It is beyond the bounds of possibility that one could wander the streets of Taipei and avoid a run in with a temple or a shrine of some sort, and I just love love love that about this place. The thrill of turning a corner down some unassuming back alley only to discover a new (to me) urban sanctuary has me, well, wandering down unassuming back alleys. My personal quest is to visit as many temples as is possible during my stay in Taiwan.
While certainly ubiquitous, Taiwanese temples are anything but mundane. They appeal to me for many reasons, diluted down to these main ideas:
1. Visually, temples are stunning.
2. Physiologically, they make me feel good.
3. Temples in Taiwan are multifunctional – they are houses of worship, art museums, community centers, marketplaces, business halls, and I have even heard that some shady business goes down in these places. Hence, every temple is a new adventure.
4. Many temples serve tea. I happen to love tea and will go most anywhere that delivers me a hot cup.
I thought an elementary introduction (which is all that I can personally offer) into Taiwan’s temple culture might be nice. Here is what I know.
Temples in Taiwan might be Buddhist, Taoist, Confucius, or a fragrant potpourri of the three. The amalgam of various icons, deities, and folk gods under one temple roof breathes an acceptance that resonates in my life. That being said, I still like to know what is what and so I am sure to raise my head up as I prepare to step over the curb (intended to keep out ghosts) at the entryway to any temple I visit. Above is a sign with the name of the temple. Buddhist temples end in the character sì 寺. Taoist temples end with the character gōng 宮 or miào 廟. Confucian temples are called Kŏng Miào 孔廟.
As someone who is easily over stimulated in hectic, colorful and shiny situations, I welcome the Buddhist and Confucian temples of Taiwan. Typically, these temples have a subdued elegance and lack some of the more elaborate imagery found in their extravagant Taoist neighbors. But if you came for a festive experience, the Taoist temples are the place to be. Here, the aroma of incense fills the air as devotees throw divining blocks or burn ghost money. Groups of tourist take photos and people chatter away on cell phones while others read or quietly pray as the chaos enveloping them goes unnoticed. The sweeping rooftops of Taoist temples are lined with marching with icons. Dragons, representing all things good or pagodas are often the centerpiece in this line-up. These temples may be dedicated to Mazu, goddess of the sea, Guangong, god of prosperity and war or perhaps Tudigong, the earth god.
Some temples in Taiwan are quite old, but many are not. The number of temples has skyrocketed over the last few decades with the registered number of temples reaching around 15,000. Most traditional Taiwanese temples are southern, or Minnan style. During the Ming and Qing dynasties, Northern Chinese architecture adopted a stiff and formal style that didn’t catch on in more remote or southern regions of the empire. When people emigrated from China to Taiwan, they built temples more aligned with the Song dynasty aesthetic principles. The temples of Taiwan represent a style that has died out in many other areas, hence they are special and worthy of my quest.
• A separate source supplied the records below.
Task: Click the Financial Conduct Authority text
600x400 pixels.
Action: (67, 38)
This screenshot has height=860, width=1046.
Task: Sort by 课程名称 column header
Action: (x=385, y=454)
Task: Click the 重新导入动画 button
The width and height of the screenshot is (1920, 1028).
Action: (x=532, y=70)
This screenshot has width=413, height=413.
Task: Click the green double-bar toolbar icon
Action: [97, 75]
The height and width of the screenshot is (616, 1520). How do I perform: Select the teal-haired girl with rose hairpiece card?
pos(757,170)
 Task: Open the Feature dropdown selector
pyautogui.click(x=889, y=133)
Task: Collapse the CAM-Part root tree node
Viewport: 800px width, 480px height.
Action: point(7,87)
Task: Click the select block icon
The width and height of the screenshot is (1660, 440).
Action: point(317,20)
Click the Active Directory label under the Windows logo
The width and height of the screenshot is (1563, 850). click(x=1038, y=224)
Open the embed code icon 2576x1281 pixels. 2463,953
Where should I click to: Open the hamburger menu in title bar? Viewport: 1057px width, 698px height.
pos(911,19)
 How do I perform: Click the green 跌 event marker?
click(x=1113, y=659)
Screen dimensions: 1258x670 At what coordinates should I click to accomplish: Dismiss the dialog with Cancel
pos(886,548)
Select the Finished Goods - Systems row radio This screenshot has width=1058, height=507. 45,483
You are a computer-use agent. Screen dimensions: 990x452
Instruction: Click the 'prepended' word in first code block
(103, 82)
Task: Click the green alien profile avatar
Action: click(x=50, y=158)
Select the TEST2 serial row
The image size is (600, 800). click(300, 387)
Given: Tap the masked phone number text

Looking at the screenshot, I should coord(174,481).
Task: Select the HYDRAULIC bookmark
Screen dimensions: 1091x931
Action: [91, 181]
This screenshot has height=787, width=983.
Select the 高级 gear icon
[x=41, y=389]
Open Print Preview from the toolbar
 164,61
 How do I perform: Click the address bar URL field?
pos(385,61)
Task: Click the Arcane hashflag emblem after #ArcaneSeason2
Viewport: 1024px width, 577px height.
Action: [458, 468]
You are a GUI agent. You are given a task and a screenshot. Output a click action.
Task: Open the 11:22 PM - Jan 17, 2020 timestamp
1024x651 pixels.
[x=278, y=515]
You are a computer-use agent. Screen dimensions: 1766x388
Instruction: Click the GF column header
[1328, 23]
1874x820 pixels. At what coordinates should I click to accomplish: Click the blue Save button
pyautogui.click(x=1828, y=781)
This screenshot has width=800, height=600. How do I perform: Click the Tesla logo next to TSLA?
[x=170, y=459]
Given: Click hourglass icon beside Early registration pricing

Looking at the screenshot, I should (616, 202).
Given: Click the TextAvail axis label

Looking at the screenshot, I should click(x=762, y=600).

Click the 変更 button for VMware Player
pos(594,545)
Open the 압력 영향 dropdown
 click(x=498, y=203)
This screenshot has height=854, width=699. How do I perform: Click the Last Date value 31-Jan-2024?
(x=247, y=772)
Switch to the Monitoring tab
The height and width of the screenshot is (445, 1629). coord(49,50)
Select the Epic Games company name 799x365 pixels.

Zhinan Taoist Temple – First of all, this temple rocks because it has my two favorite things in life- Tea and Belaxation! Oh, it also has another one of my favorite things – signs with faulty English!
Xanzang Temple, Sun Moon Lake. The famous Buddhist monk Xuanzang led an epic journey from China to India in 629. He had a profound influence on the spread of Buddhism in China and apparently a fragment of his bone is now enshrined at this temple.
The architecture at Wenwu Temple has the palace style of northern China (wow, I sound like I know something about this stuff!). The front hall is devoted to the First Ancestor Kaiji and the God of Literature; the central hall is devoted to Guan Gong, the God of War, and the warrior-god Yue Fei. The rear hall of this temple is dedicated to Confucious. I bought some stellar tea here!